▶ _Passage shown_:
Example configuration (in YAML):

nlp_engine_name: transformers
models:
  -
    lang_code: en
    model_name:
      spacy: en_core_web_sm
      transformers: StanfordAIMI/stanford-deidentifier-base

ner_model_configuration:
  labels_to_ignore:
  - O
  aggregation_strategy: max # "simple", "first", "average", "max"
  stride: 16
  alignment_mode: expand # "strict", "contract", "expand"
  model_to_presidio_entity_mapping:
    PER: PERSON
    LOC: LOCATION
    ORG: ORGANIZATION
    AGE: AGE
    ID: ID
    EMAIL: EMAIL
    PATIENT: PERSON
    STAFF: PERSON
    HOSP: ORGANIZATION
    PATORG: ORGANIZATION
    DATE: DATE_TIME
    PHONE: PHONE_NUMBER
    HCW: PERSON
    HOSPITAL: LOCATION
    VENDOR: ORGANIZATION

  low_confidence_score_multiplier: 0.4
  low_score_entity_names:
  - ID

Calling the new model

Once the configuration file is created, it can be used to create a new TransformersNlpEngine:

    from presidio_analyzer import AnalyzerEngine, RecognizerRegistry
    from presidio_analyzer.nlp_engine import NlpEngineProvider

    # Create configuration containing engine name and models
    conf_file = PATH_TO_CONF_FILE

    # Create NLP engine based on configuration
    provider = NlpEngineProvider(conf_file=conf_file)
    nlp_engine = provider.create_engine()

    # Pass the created NLP engine and supported_languages to the AnalyzerEngine
    analyzer = AnalyzerEngine(
        nlp_engine=nlp_engine, 
        supported_languages=["en"]
    )

    results_english = analyzer.analyze(text="My name is Morris", language="en")
    print(results_english)

Explaining the configuration options

model_name.spacy is a name of a spaCy model/pipeline, which would wrap the transformers NER model. For example, en_core_web_sm.
The model_name.transformers is the full path for a huggingface model. Models can be found on HuggingFace Models Hub. For example, obi/deid_roberta_i2b2

The ner_model_configuration section contains the following parameters:

labels_to_ignore: A list of labels to ignore. For example, O (no entity) or entities you are not interested in returning.
aggregation_strategy: The strategy to use when aggregating the results of the transformers model.
stride: The value is the length of the window overlap in transformer tokenizer tokens.
alignment_mode: The strategy to use when aligning the results of the transformers model to the original text.
model_to_presidio_entity_mapping: A mapping between the transformers model labels and the Presidio entity types.
low_confidence_score_multiplier: A multiplier to apply to the score of entities with low confidence.

▶ _Provided records_:
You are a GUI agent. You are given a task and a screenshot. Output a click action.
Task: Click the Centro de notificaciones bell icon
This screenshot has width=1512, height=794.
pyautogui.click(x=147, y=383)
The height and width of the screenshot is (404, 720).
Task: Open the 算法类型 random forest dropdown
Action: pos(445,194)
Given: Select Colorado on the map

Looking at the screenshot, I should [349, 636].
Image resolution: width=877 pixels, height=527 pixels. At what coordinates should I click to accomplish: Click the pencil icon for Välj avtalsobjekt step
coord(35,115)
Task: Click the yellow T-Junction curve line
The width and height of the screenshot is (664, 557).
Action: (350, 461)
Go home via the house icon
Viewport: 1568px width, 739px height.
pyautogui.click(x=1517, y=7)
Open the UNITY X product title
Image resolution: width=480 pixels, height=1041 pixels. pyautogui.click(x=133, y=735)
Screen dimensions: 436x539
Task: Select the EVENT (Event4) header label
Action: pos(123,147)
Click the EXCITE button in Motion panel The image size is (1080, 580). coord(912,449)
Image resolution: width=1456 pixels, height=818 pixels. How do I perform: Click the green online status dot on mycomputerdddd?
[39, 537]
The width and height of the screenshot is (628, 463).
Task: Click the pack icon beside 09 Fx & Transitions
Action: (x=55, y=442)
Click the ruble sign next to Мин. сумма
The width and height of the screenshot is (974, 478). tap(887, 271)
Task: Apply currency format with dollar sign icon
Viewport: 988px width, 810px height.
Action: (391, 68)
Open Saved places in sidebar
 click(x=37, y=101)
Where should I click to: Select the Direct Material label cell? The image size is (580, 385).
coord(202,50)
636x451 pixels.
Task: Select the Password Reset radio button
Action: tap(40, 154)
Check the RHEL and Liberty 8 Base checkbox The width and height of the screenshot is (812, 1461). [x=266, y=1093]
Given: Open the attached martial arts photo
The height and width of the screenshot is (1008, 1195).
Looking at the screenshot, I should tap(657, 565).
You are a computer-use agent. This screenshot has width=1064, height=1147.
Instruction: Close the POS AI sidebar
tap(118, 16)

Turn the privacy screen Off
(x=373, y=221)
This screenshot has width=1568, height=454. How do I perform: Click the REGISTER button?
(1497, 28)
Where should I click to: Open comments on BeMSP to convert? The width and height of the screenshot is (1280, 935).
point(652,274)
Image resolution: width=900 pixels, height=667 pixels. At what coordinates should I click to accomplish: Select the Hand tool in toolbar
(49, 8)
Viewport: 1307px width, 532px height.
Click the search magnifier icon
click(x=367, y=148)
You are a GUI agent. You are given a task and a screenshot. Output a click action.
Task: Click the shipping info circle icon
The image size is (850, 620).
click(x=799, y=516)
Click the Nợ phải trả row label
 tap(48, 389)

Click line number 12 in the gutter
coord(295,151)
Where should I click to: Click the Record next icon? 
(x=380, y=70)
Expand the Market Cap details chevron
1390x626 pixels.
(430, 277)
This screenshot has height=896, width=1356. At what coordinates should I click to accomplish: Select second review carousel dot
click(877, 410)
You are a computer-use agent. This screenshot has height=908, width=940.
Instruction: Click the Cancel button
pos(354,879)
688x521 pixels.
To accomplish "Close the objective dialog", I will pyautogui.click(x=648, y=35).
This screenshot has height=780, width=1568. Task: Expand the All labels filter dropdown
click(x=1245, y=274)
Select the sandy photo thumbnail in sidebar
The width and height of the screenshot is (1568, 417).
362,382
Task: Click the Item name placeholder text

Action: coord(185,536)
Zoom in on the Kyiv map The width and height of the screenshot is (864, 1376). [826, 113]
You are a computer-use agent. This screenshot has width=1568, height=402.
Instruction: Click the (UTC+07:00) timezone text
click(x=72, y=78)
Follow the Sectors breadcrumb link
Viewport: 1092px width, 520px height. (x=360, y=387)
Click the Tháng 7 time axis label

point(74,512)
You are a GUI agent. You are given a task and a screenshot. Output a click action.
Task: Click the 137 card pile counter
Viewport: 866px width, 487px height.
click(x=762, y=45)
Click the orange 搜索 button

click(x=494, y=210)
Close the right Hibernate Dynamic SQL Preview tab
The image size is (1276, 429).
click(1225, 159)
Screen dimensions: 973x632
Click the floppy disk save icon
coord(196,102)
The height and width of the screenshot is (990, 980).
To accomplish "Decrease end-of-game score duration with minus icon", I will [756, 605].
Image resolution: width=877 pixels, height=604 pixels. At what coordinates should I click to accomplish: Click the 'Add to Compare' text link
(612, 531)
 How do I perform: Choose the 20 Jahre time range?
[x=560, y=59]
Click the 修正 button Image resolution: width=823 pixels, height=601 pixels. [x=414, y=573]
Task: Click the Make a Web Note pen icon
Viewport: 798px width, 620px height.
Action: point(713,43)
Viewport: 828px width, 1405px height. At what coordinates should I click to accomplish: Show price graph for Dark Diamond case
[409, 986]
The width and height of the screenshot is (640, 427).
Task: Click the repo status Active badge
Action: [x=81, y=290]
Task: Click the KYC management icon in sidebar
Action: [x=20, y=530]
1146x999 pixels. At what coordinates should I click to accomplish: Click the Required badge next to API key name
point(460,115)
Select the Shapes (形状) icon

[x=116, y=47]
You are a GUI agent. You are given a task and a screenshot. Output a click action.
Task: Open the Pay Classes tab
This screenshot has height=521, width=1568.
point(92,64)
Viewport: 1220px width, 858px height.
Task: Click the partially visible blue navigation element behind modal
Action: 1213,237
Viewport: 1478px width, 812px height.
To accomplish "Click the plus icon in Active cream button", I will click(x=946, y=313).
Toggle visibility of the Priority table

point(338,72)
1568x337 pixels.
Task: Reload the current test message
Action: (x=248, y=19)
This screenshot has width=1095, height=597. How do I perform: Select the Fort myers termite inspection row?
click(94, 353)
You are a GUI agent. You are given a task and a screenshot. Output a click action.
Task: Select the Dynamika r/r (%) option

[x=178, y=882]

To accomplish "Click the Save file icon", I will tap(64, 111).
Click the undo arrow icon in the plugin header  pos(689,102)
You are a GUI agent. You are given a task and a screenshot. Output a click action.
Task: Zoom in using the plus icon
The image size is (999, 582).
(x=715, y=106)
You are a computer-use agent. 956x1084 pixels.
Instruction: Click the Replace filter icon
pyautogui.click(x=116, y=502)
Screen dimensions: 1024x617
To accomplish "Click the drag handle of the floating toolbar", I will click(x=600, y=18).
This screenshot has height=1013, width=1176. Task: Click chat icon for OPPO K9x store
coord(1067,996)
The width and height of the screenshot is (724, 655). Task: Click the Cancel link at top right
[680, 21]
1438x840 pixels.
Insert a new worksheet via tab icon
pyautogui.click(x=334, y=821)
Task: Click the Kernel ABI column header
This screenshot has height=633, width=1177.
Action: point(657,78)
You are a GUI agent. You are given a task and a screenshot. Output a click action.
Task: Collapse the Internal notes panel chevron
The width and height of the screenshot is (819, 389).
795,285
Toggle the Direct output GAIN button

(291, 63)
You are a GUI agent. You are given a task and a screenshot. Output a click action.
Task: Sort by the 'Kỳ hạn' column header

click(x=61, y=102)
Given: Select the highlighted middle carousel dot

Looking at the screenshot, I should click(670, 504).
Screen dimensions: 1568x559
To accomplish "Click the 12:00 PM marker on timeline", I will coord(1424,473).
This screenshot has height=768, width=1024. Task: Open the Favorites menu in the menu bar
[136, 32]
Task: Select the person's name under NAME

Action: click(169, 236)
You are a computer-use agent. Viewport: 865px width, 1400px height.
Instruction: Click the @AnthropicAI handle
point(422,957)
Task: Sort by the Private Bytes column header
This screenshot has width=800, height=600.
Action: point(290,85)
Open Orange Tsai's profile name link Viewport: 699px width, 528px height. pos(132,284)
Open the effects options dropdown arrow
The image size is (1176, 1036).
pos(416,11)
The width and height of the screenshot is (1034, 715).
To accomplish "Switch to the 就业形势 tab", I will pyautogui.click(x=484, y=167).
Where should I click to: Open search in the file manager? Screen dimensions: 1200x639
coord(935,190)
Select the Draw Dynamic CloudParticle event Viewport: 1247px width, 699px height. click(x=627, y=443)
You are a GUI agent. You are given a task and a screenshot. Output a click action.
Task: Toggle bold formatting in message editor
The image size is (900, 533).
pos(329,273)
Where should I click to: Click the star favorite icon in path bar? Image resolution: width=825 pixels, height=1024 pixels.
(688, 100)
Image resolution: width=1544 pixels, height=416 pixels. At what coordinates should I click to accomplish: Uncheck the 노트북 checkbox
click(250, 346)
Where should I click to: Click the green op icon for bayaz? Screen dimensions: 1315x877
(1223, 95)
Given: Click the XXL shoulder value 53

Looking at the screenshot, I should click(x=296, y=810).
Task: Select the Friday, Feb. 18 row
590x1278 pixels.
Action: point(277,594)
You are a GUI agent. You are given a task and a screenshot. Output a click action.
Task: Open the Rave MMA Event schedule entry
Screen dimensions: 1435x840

▶ _Exercise set_:
**a.** Answer these about the passage on configuring a transformers model:
(i) What number is stride set to in the example configuration?
(ii) Which entity name is listed under low_score_entity_names?
(iii) What does the stride value stand for, per the explanation of the options?
**b.** Continue the passage on configuring a transformers model, picking up after its last line.

▶ _Answers given_:
**a.**
(i) 16
(ii) ID
(iii) The length of the window overlap in transformer tokenizer tokens.

**b.**
low_score_entity_names: A list of entity types to apply the low confidence score multiplier to.

Defining the entity mapping

To be able to create the model_to_presidio_entity_mapping dictionary, it is advised to check which classes the model is able to predict. This can be found on the huggingface hub site for the model in some cases. In other, one can check the model's config.json under id2label. For example, for bert-base-NER-uncased, it can be found here: https://huggingface.co/dslim/bert-base-NER-uncased/blob/main/config.json. Note that most NER models add a prefix to the class (e.g. B-PER for class PER). When creating the mapping, do not add the prefix.

See more information on parameters on the spacy-huggingface-pipelines Github repo.

Once created, see the NLP configuration documentation for more information.

Training your own model

Note

A labeled dataset containing text and labeled PII entities is required for training a new model.

For more information on model training and evaluation for Presidio, see the Presidio-Research Github repository.

To train your own model, see this tutorial: Train your own transformers model.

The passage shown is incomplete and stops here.